BLACKPOOL – La principessa della mafia parla italiano anche se vive all’estero. Chi la vedesse oggi, non potrebbe che parlare di una vita normale, lontana dai riflettori, perfino banale. Madre e nonna, Marisa Merico, cittadina inglese di origine italiana, vive a Blackpool, una località sul mare nell’Inghilterra del Nordest. Rispettabile, borghese, 42 anni portati bene, una chioma scura, occhiali Dolce e Gabbana.
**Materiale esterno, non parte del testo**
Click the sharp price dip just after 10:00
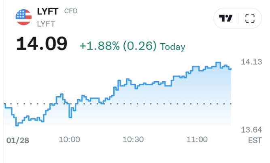The height and width of the screenshot is (163, 270). [70, 117]
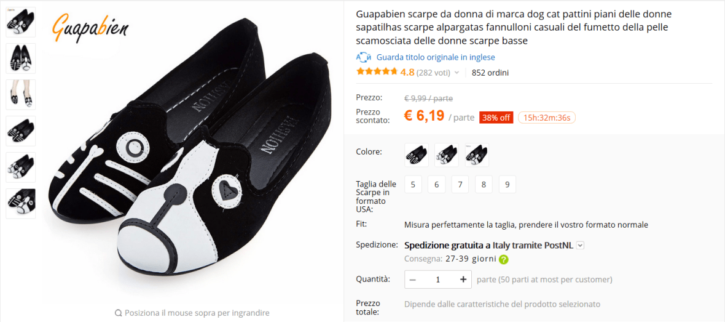This screenshot has height=322, width=725.
Task: Pick the first color option swatch
Action: pos(417,155)
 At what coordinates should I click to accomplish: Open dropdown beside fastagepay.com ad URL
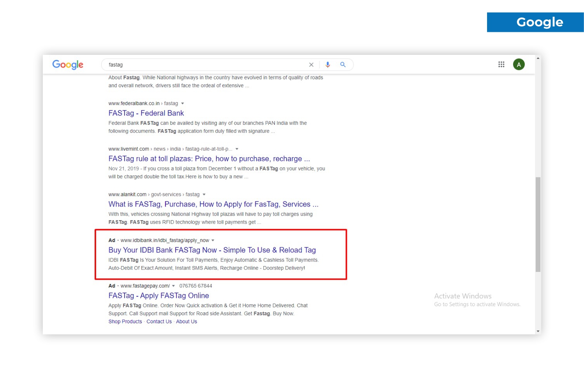click(174, 286)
Sul muro della sua cucina è attaccato un poster con la scritta «Stai calmo e vai avanti». Alla giornalista venuta intervistarla sul suo passato, Marisa dice, guardando la scritta sul poster: «E’ quello che penso. Ed è per questo che ero la capa del mio clan. Perché sono una persona ragionevole».

Marisa sarà pure una persona ragionevole. Ma il suo curriculum è quello di una pericolosa criminale, implicata in traffici di droga, di armi pesanti, in omicidi, in guerre di mafia. Nel 1992, quando il padre, Emilio Di Giovine, potente boss della ‘Ndrangheta milanese, viene arrestato in Portogallo, Marisa ha solo 22 anni, ma ha già una posizione di rilevo nella famiglia. Non tutti si aspettano però che la ragazza si innalzi sul trono del comando lasciato vuoto.

«Nessuno mi ha obbligato– confessa quella che è stata chiamata dai tabloid la Principessa della Mafia – ma mi sentivo obbligata a farlo. Quando la nave affonda, non scappi».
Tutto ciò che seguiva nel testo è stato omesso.